Went with a friend from work for a Whisky Master Class last night at London’s Whisky Exchange and while I do not love whisky it was interesting to learn all about how casks played an integral role to the overall flavor of a wee dram. The Hazelburn–eight years old–that is distilled in the southeastern Scottish coastal locale of Campbelltown has a strong peaty smell and a slighty salty nose because of the salt air that wafts into the distillery. The Clyneslish, 14 years old and distilled in the Scottish Highlands, also has a salty hint of its coastal home but the flavour is a completely different with strong earthy taste. Duncan, the whisky anourak who was running the class, told us that adding water to single malt Scotch is often times acceptable (though it did water down the delicate Balvinie Signature so much that it lost its flavour) but that ice is “controversial.”

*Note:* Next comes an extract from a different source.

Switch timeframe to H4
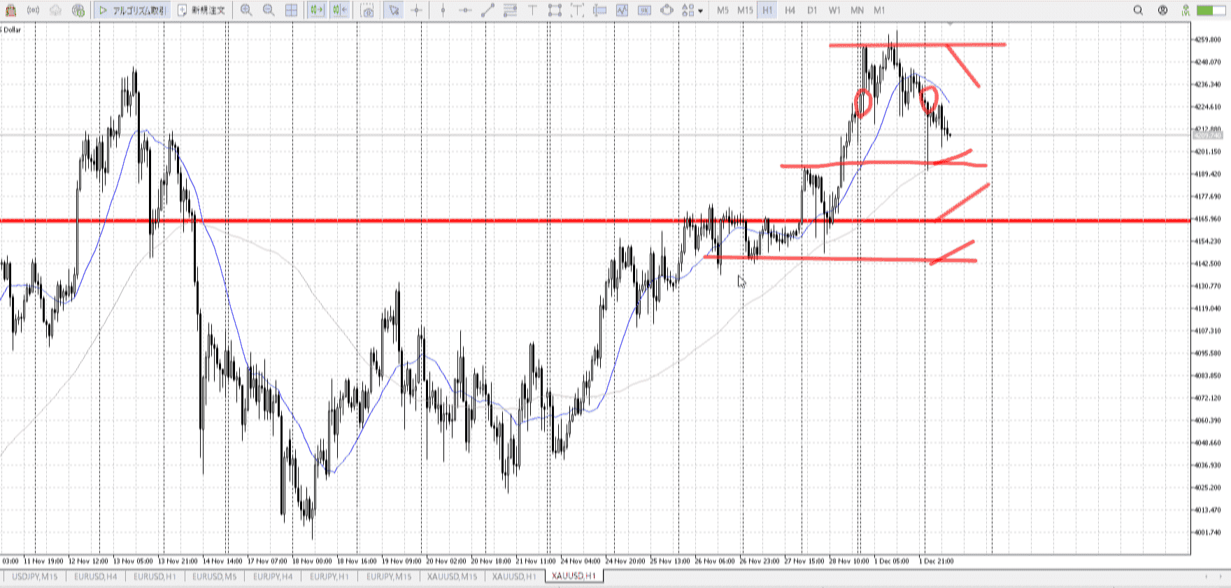pos(790,11)
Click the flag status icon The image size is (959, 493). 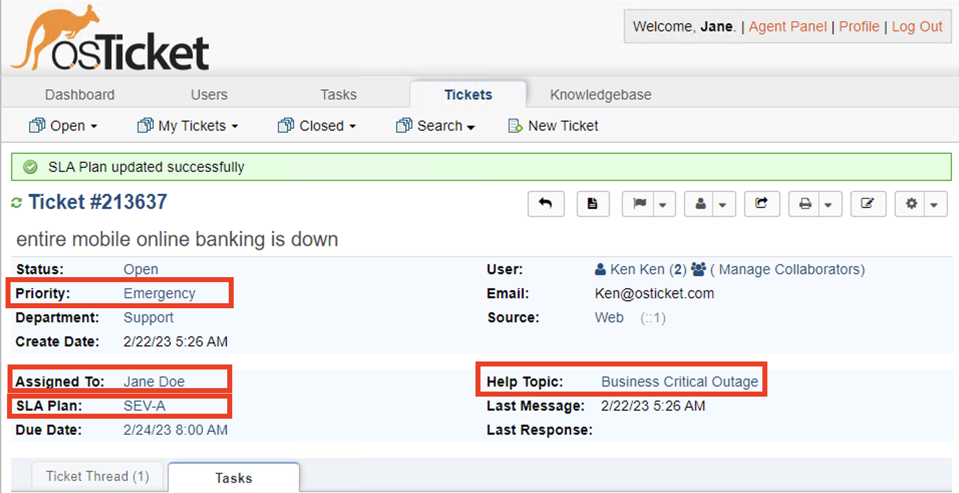click(639, 203)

My friend and I (she’s a journo too) were dying to know why ice was such a topic of debate and so we put it to him after the tasting. He explained that ice not only brings the temperature down but also as the ice melts, it keeps diluting the single malt to the point that it can make it a totally different drink after each sip. Duncan did say this was not an issue with US whiskys nor with blended Scotch (I think he can be characterized as a whiskey snob) but now I personally feel it would be detrimental to ever drop ice into a dram ever again.
Since we were on the subject of the evils of ice in Scotch, I asked Duncan about a great little piece I heard on the Today Programme a few weeks ago. Back in 1909 British explorer Ernest Shackleton had led an expedition to the South Pole armed with all sort of supplies including 25 cases of Mackinlay whiskey, owned by Glasgow distillery Whyte and MacKay. However 100 miles before the explorers reached their destination, they beganto run out of supplies and so the mission was aborted. The group returned to base camp at Cape Royds and found that they had to beat a hasty retreat from Antarctica to avoid the sea ice that would have stranded them there for several cold months (and possibly not enough food–nor whisky–for all of them). So the Mackinlay whisky–the original recipe no longer exists–was left on ice for almost a century.
In 2006 a group of conservationists from New Zealand’s Antarctic Heritage Trust began restoration on Shackleton’s hut in Cape Royds and they uncovered two of the crates that had been buried in ice. However the group did not have the correct tools to extract the Scotch and so it was left for another four years. But this February the group announced that they had extricated the whisky from its icy home (along with two crates of brandy). Whyte and MacKay’s Master Blender Richard Paterson described the discovery as, “a gift from the heavens for whiskey lovers.” He added that: “If the contents can be confirmed, safely extracted and analyzed, the original blend may be able to be replicated. Given the original recipe no longer exists this may open a door into history. We look forward to working with the trust to try and replicate the whisky for mutual benefit, allow people to taste a true part of history and be part of what must be the whisky story of the century.”
Theproblem now, according to Duncan, is that there is a question as to who actually owns the whisky. Should it go back to the distillers at Whyte and MacKay so that they uncover the secrets of this lost recipe? Or should it go to the Antarctic Heritage Trust who spent time and money to pull the Scotch from its icy home? Or does it belong to the Royal Geographical Society who funded the original trip? Or does it go to the descendants of Shackelton? The question of custody has yet to be answered so the issue of Scotch and ice just got that much more controversial.